◆ **Action item**: Where the records below show the word "Constructors" in a line, please copy that line.

§ §

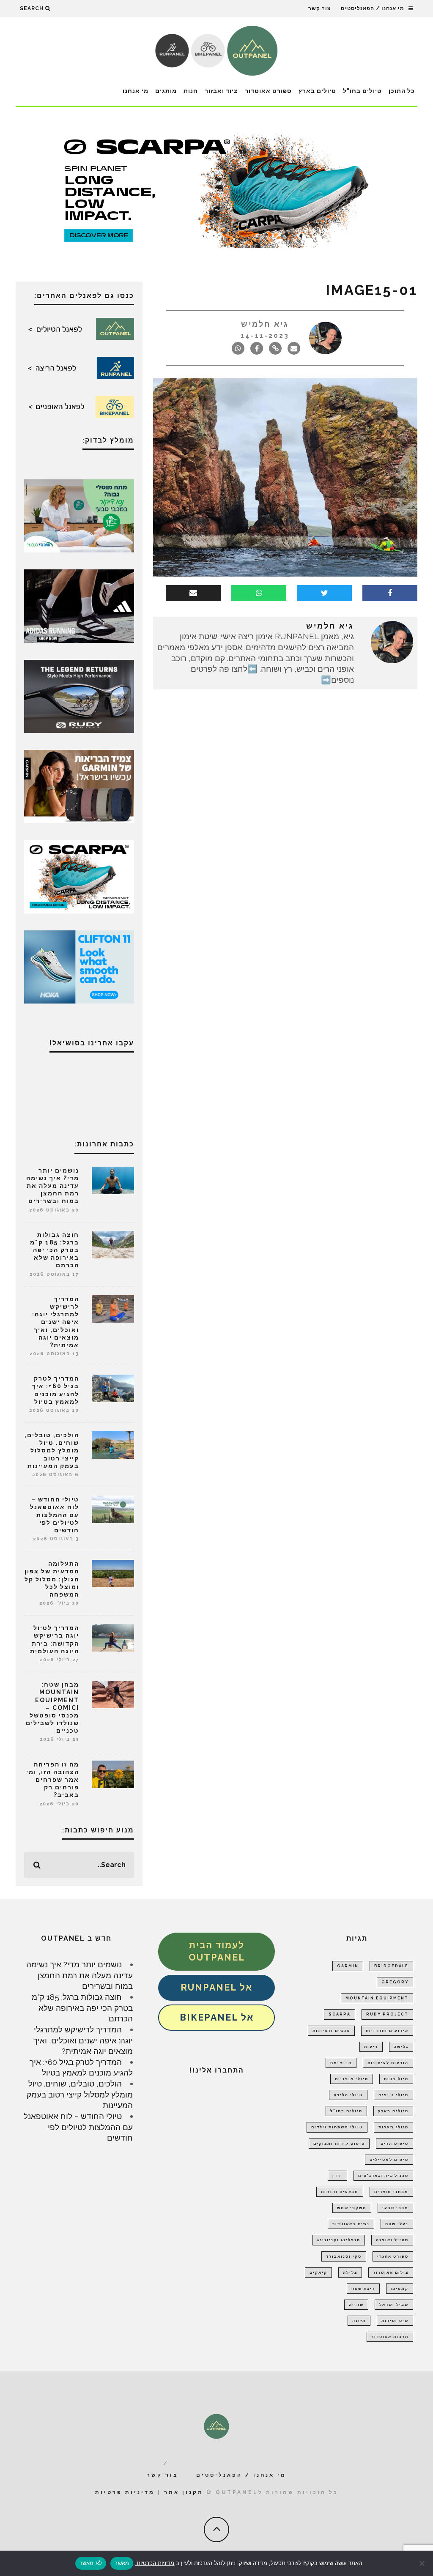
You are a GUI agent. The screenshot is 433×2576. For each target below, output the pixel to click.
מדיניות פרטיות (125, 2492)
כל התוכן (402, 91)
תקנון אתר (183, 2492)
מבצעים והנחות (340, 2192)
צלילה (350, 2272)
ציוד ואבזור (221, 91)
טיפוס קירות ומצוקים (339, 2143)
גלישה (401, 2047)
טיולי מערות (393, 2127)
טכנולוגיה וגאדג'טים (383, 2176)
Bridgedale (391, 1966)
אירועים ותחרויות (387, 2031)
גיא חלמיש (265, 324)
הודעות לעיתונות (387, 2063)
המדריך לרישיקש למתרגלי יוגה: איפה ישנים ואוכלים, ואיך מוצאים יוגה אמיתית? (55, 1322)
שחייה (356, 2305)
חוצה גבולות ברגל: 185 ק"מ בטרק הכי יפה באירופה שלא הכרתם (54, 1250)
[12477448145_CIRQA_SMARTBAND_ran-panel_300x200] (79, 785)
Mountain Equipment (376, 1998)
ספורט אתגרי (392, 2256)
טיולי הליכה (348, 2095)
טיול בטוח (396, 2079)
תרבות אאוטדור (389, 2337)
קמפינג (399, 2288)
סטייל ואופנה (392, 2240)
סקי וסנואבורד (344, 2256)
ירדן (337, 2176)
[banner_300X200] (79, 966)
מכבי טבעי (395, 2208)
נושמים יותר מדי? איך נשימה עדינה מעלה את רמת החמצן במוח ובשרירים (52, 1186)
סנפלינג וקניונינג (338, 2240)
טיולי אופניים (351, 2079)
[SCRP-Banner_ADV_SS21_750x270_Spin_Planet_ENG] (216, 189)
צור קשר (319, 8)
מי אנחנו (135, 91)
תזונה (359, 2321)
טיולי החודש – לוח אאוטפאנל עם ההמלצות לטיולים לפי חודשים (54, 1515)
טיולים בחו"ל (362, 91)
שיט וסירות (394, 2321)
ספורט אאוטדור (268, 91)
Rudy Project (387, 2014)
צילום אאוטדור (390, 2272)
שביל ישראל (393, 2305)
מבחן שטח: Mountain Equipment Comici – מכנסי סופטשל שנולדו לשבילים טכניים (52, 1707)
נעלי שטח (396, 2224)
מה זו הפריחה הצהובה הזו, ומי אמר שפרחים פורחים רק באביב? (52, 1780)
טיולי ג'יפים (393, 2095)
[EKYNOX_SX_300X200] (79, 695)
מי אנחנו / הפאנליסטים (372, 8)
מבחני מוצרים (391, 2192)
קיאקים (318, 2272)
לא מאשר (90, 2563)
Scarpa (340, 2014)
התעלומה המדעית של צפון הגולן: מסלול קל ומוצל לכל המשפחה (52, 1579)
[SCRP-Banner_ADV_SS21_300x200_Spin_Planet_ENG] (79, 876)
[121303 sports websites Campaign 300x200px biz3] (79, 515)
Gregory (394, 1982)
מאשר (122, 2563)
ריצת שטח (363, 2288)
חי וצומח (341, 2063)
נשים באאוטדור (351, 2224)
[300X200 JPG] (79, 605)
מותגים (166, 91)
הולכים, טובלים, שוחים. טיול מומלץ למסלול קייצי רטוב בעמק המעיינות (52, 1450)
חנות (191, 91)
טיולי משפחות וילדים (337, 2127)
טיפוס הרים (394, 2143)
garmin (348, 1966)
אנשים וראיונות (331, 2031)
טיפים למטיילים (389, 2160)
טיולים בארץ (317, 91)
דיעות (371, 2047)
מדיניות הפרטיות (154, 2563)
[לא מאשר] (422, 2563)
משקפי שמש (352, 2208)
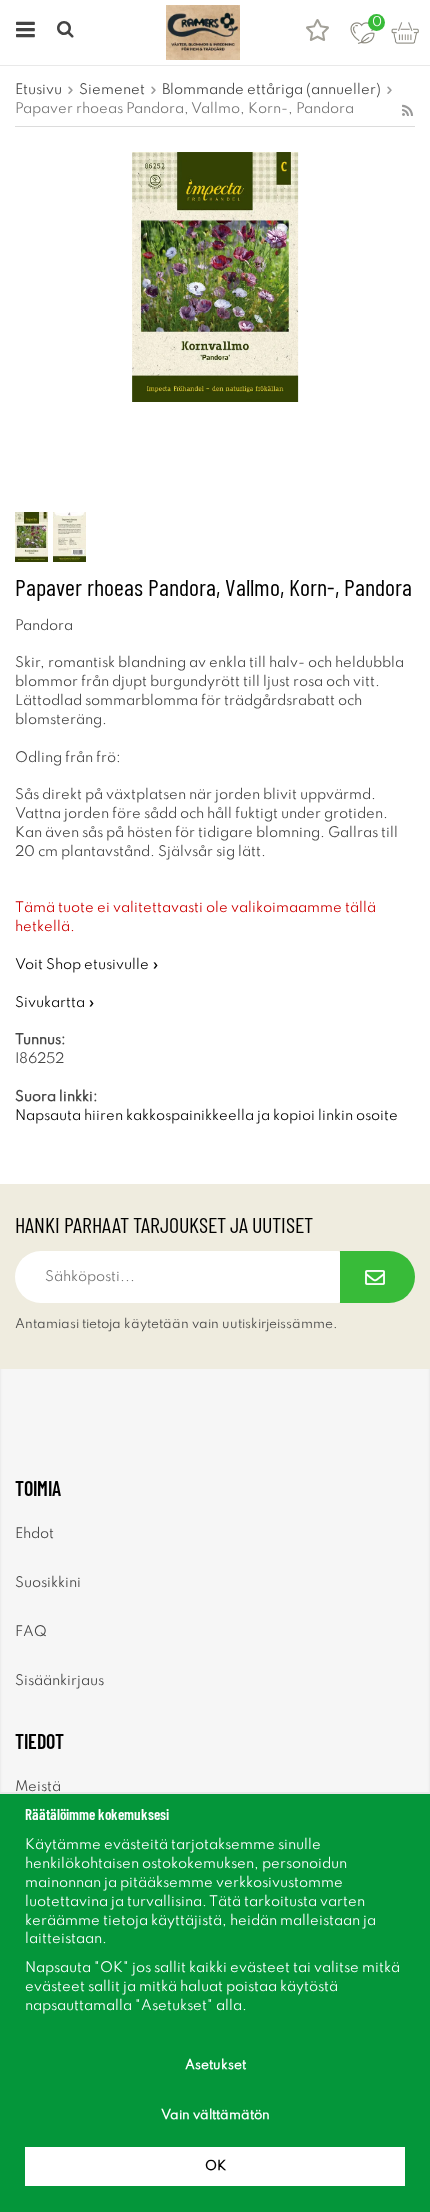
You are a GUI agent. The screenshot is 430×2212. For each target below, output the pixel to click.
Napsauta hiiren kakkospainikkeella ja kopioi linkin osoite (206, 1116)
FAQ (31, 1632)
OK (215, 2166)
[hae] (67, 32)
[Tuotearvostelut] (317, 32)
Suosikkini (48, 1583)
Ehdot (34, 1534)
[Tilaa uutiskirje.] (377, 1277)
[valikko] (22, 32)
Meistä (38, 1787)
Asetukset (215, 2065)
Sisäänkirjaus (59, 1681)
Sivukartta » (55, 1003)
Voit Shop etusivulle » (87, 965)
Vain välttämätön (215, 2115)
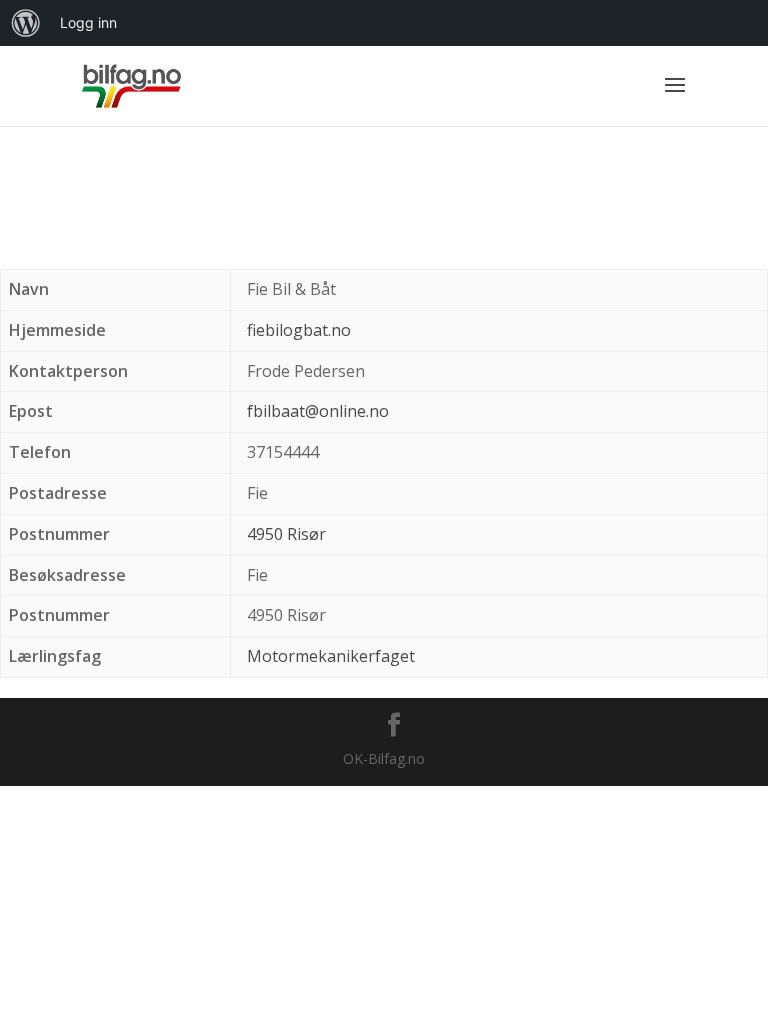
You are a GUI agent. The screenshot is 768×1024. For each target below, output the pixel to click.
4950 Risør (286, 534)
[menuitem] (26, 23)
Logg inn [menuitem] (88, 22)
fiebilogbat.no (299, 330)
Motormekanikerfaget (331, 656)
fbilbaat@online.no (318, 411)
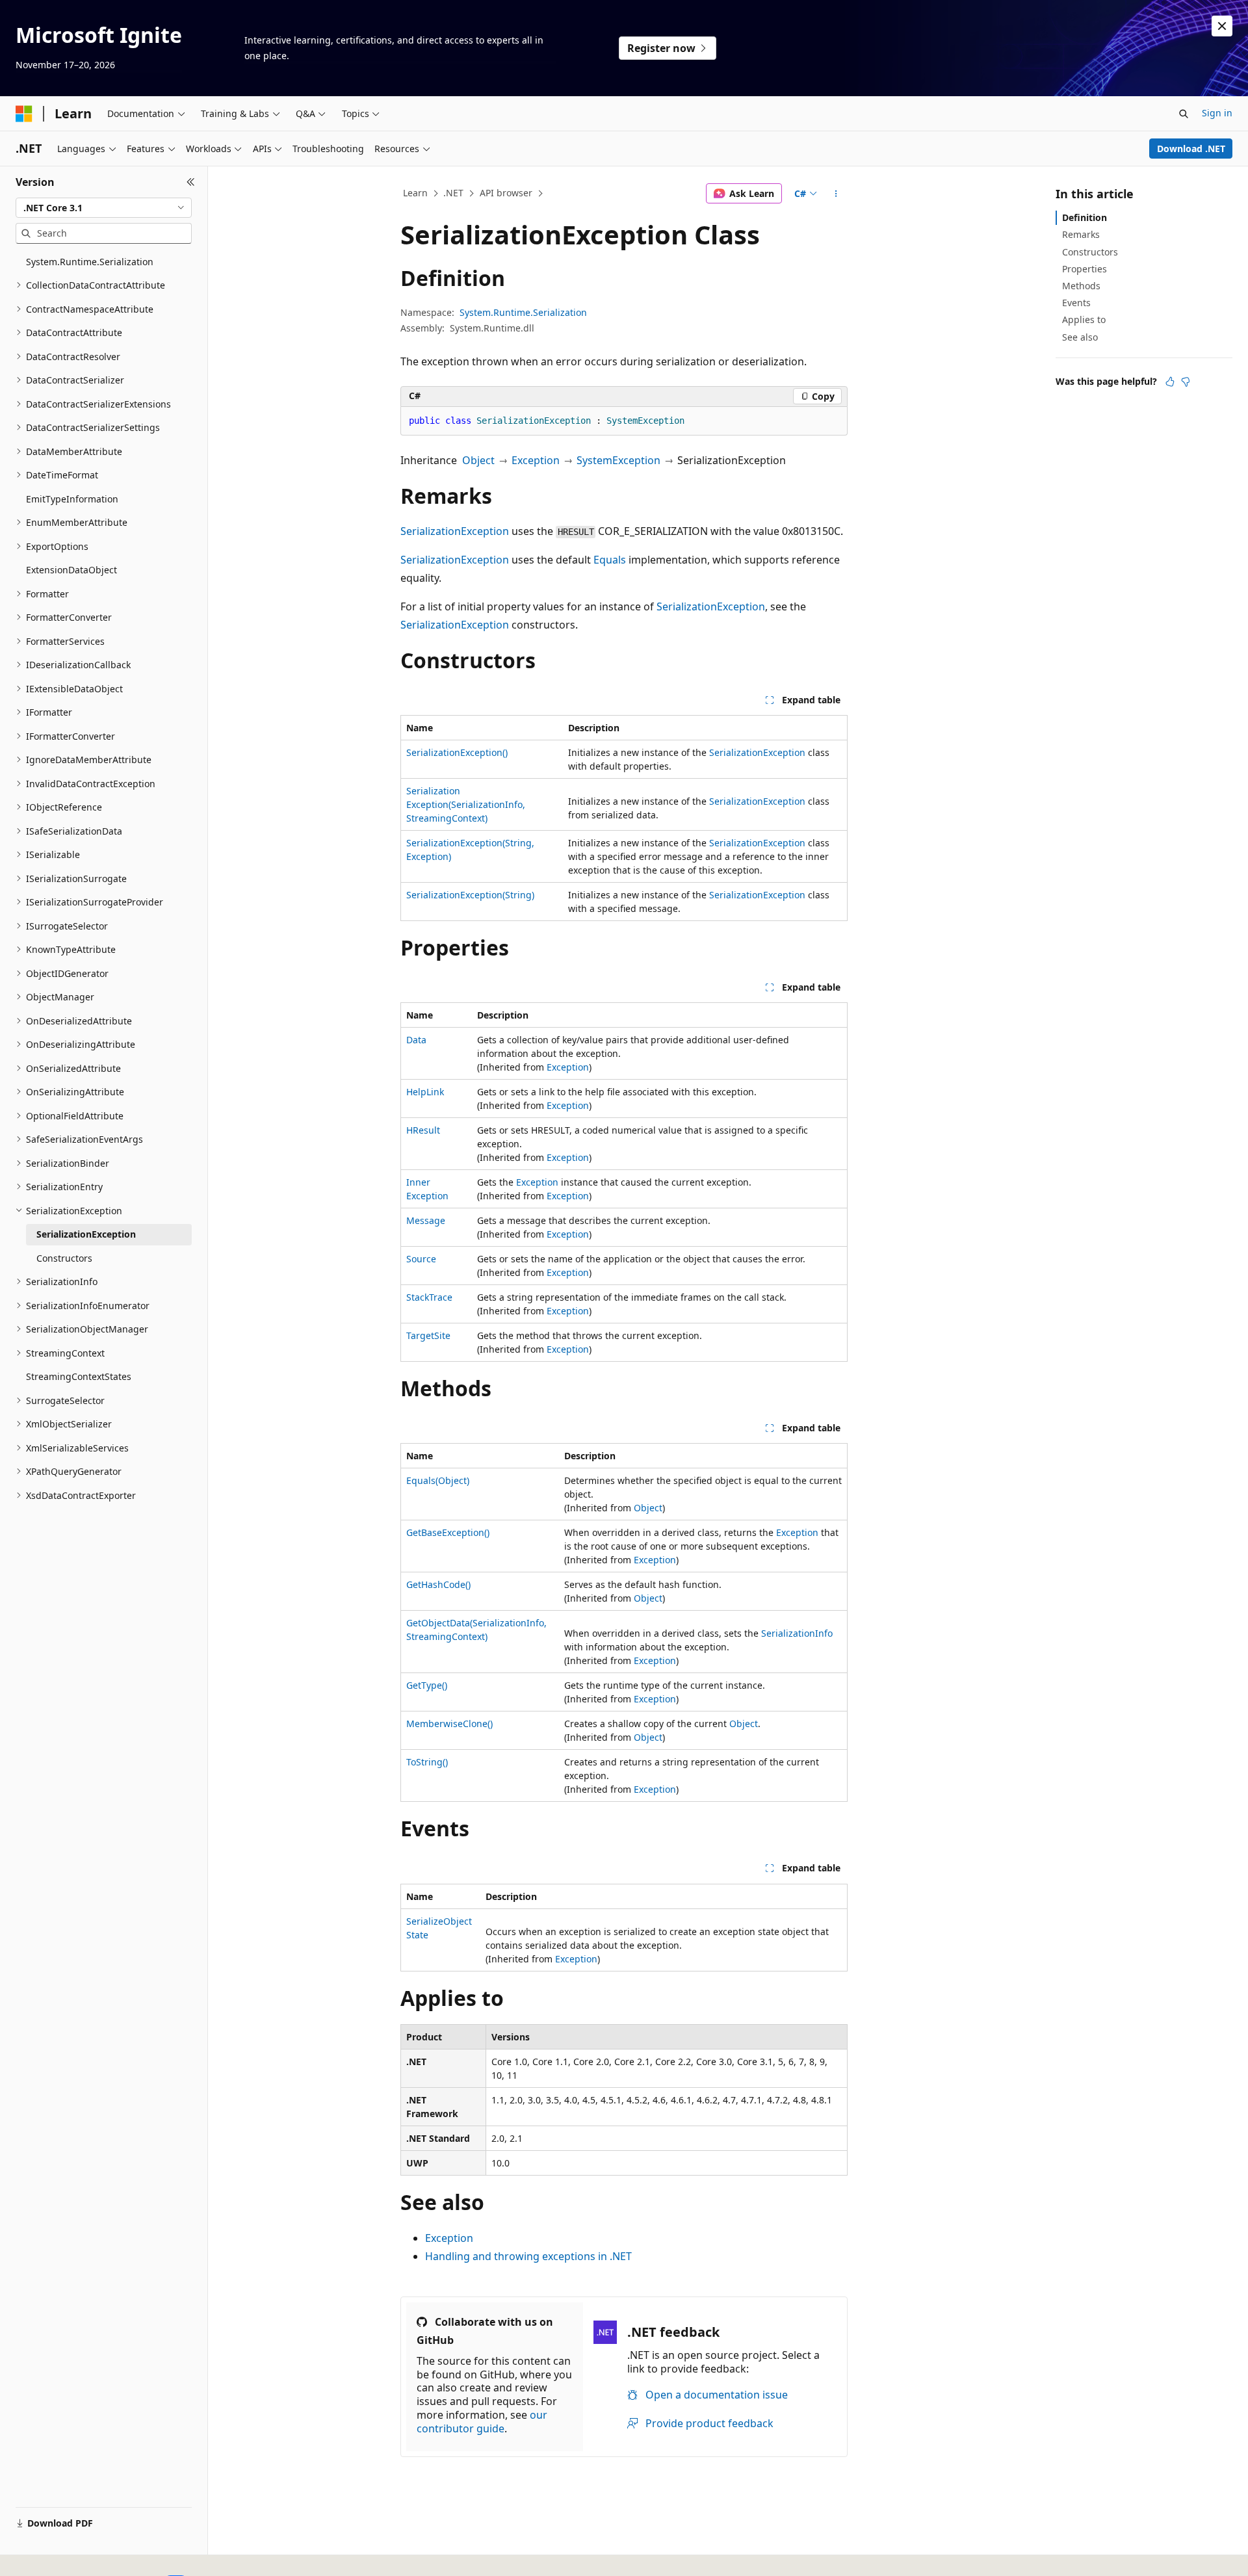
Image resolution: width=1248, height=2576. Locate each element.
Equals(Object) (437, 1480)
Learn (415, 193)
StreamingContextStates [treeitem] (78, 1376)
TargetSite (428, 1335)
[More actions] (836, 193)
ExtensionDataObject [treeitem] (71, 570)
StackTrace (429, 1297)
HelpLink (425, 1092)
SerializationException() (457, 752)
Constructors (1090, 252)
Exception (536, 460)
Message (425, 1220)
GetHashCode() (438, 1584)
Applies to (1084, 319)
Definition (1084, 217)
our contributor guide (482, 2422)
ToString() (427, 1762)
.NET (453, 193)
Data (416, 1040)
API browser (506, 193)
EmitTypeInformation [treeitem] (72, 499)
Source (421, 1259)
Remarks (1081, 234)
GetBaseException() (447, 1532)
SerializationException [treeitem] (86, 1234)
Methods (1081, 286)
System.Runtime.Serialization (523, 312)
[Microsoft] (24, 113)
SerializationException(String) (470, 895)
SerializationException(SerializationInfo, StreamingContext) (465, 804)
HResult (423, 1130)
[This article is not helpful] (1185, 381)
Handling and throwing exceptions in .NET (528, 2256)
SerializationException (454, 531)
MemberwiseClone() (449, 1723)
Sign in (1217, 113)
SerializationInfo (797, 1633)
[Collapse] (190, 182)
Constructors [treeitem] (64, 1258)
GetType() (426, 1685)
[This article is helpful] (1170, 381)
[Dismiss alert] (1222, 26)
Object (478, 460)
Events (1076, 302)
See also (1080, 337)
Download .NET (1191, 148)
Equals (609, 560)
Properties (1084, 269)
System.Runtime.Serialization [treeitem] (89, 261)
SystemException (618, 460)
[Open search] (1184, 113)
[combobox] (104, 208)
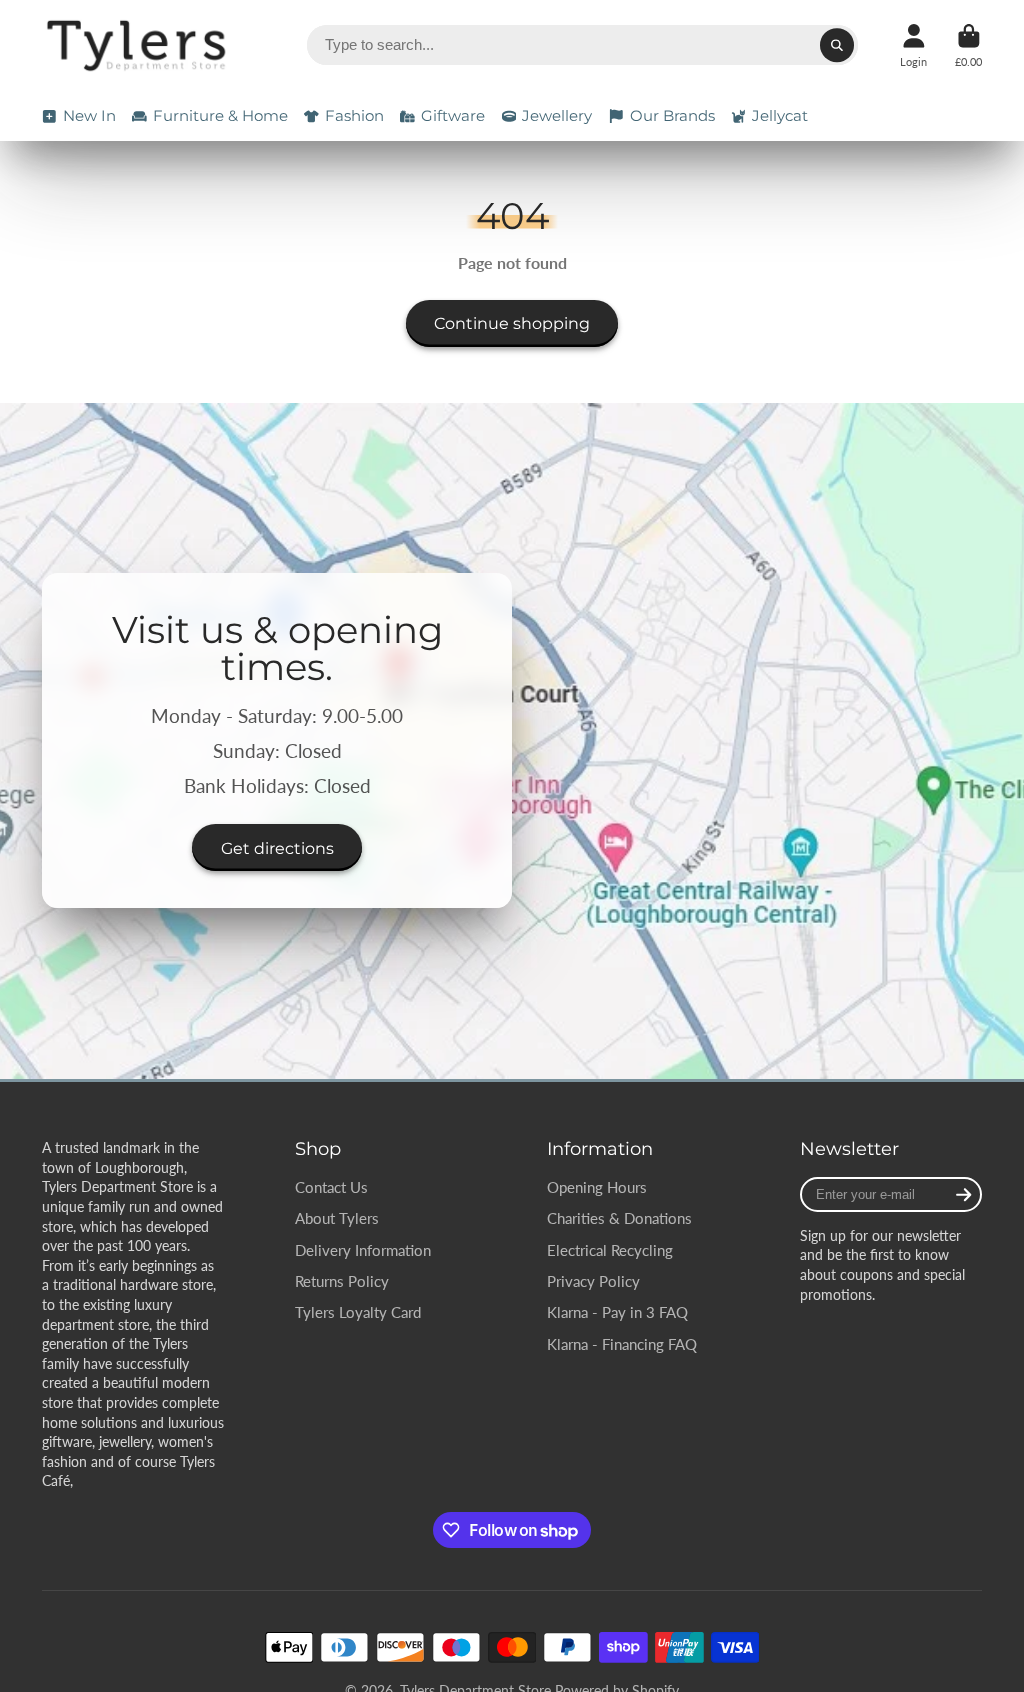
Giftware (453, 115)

§ §

◆ **Written answer**:
Constructors (1090, 252)
Constructors [treeitem] (64, 1258)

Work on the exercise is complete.